■ **TASK REQUIREMENTS**: Check each line of the listing for the word "computer" and give only the number of lines that have it.

======

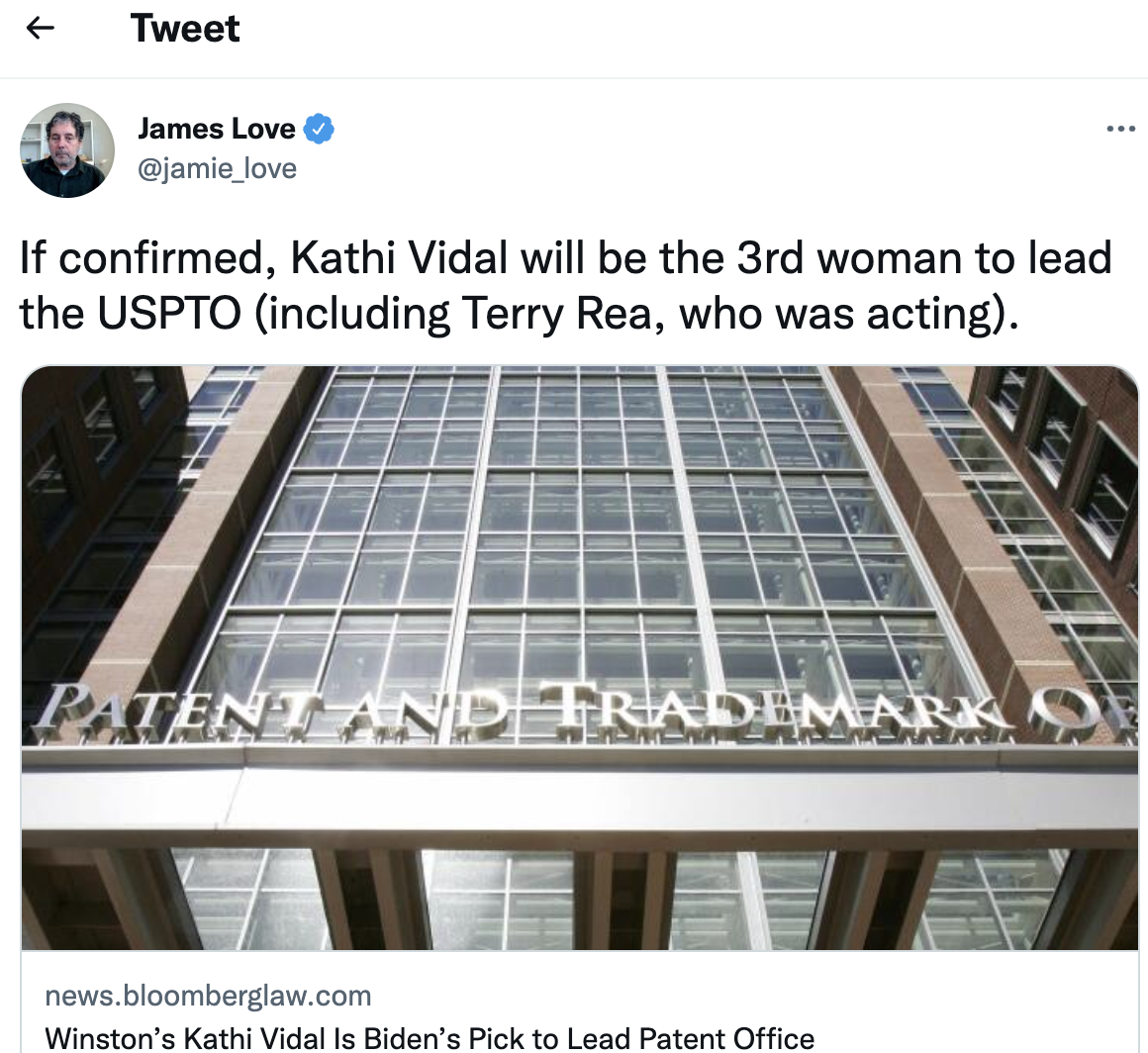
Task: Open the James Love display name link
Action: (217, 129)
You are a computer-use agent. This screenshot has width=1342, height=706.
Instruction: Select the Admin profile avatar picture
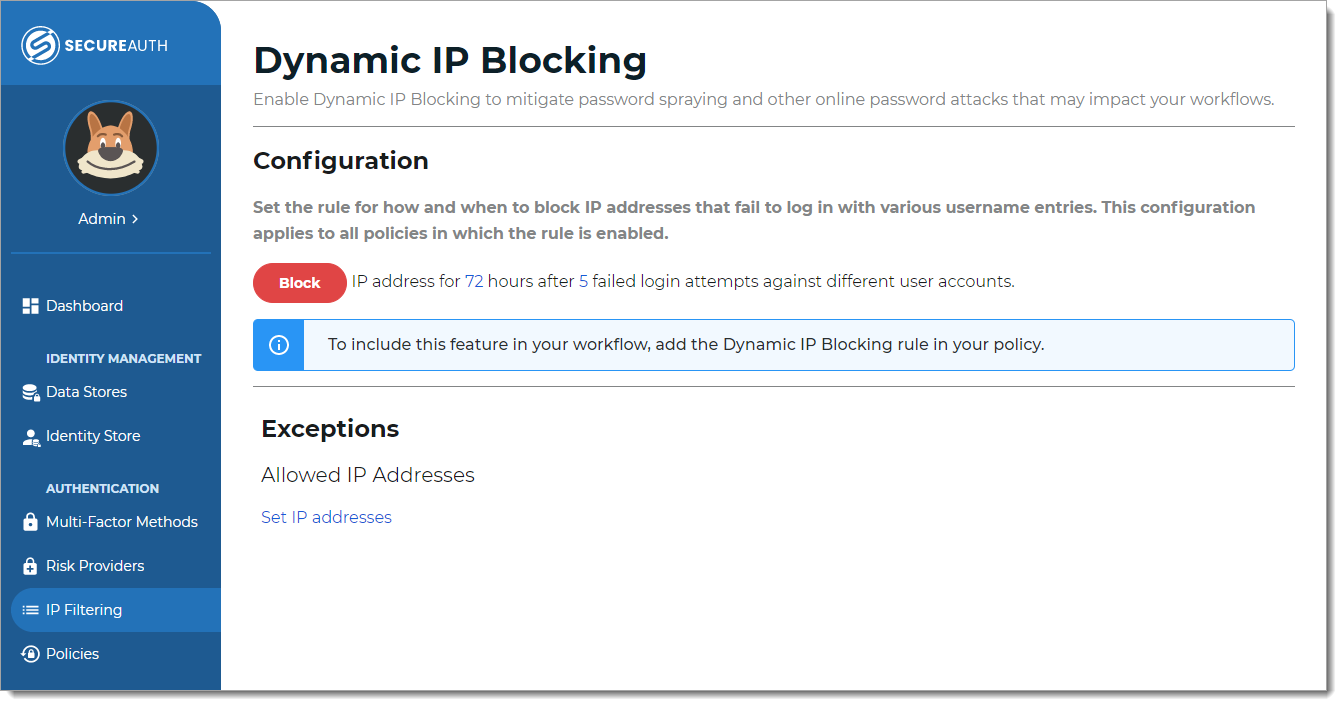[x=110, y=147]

======

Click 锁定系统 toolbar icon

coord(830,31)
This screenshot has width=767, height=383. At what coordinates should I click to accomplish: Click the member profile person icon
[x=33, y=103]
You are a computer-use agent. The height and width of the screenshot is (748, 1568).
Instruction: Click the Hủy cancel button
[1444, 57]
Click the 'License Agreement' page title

======

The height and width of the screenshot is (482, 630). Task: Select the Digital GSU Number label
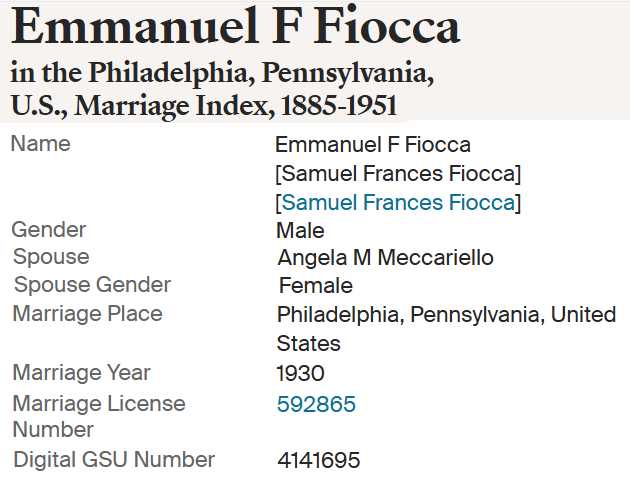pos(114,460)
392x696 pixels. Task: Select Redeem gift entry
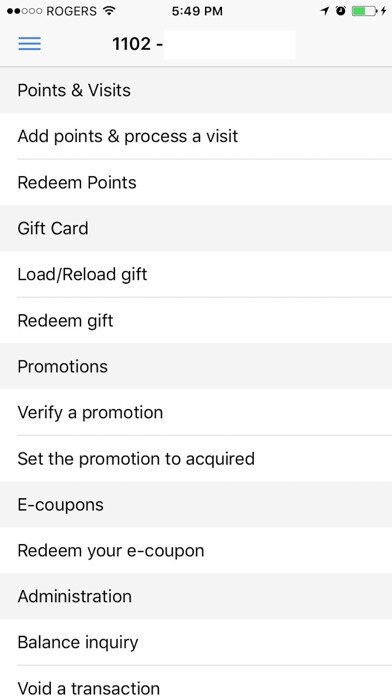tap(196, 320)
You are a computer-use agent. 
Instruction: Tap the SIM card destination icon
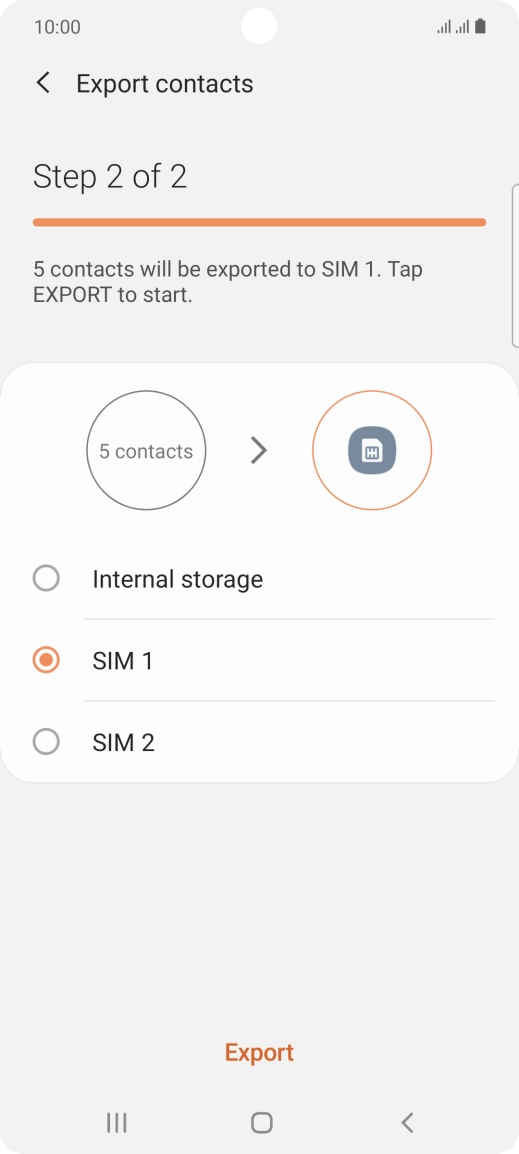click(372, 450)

======

■ **OUTPUT OF THE TASK**: 3